Mein Name ist Marvin. Ich bin 21 Jahre alt und komme aus Berlin. Ich habe einen erweiterten Hauptschul-Abschluss und möchte Koch werden. Seit zwei Jahren versuche ich, eine vernünftige Ausbildung zu bekommen. Aber das ist schwieriger, als ich es mir je vorstellen konnte.

Ich war super glücklich, als ich im Herbst 2008 meinen ersten Ausbildungs-Vertrag zum Koch in einer großen Kantine unterschreiben durfte. Die Kantine ist ziemlich hip. Sie liegt direkt an der Spree bei Universal und MTV und täglich essen dort lauter schicke Leute aus der Medienbranche zu Mittag. Die Arbeit dort hat mir echt Spaß gemacht, auch wenn ich fast jeden Tag über 12 Stunden malochen musste. Mir war ja klar, dass die Arbeit als Koch kein Zuckerschlecken ist. Aber Kochen ist eben voll mein Ding.

Im Februar 2010 – in meinem zweiten Lehrjahr – bekam ich plötzlich kein Lehrlings-Gehalt mehr. Auch die beiden anderen Lehrlinge und Köche bekamen kein Geld mehr. Der Chef hat uns vertröstet, das Geld würde bald kommen. Wir haben dann einfach weiter gearbeitet, sind weiterhin brav zur Berufschule gegangen und haben unserem Chef geglaubt, dass er bald wieder zahlen kann. Im März gab es immer noch kein Geld und so ging das weiter bis zum Juli 2010. Unser Chef hat sich bei uns schon gar nicht mehr blicken lassen, andererseits bekamen wir mit, wie er mit Bargeld nur so um sich schmiss. Er hat den Laden gegen den Baum gefahren und ist inzwischen insolvent.

DATENABSCHNITT:
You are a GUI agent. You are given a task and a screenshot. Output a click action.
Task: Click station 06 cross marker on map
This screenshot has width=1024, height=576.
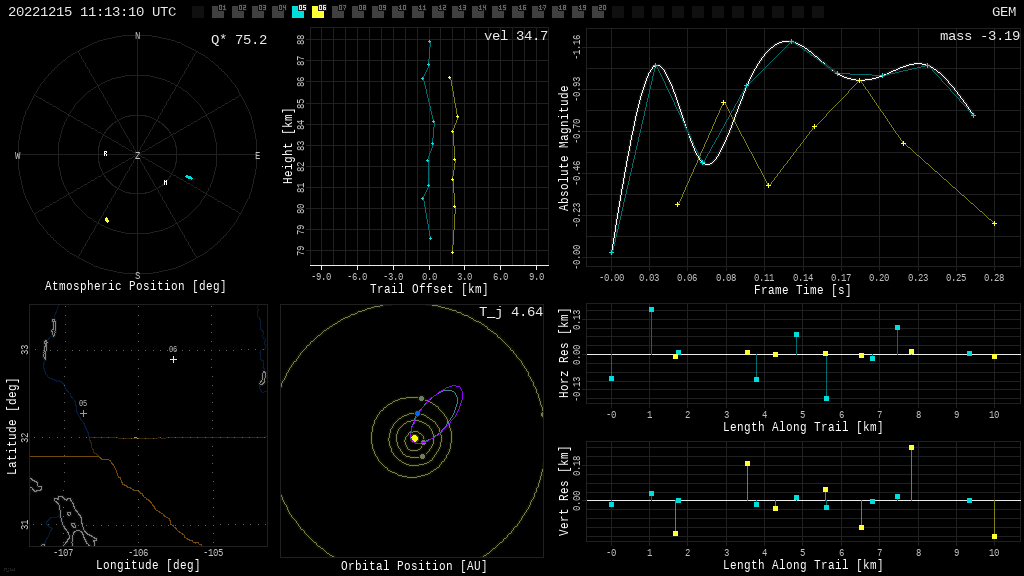[x=173, y=359]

AUFGABENDETAILS: Wo liegt laut dem Text über Marvins Ausbildungssuche die Kantine, in der Marvin den ersten Ausbildungsvertrag unterschrieb? Die Auflistung stammt aus einer anderen Quelle als der Text.

LÖSUNG: Sie liegt direkt an der Spree bei Universal und MTV.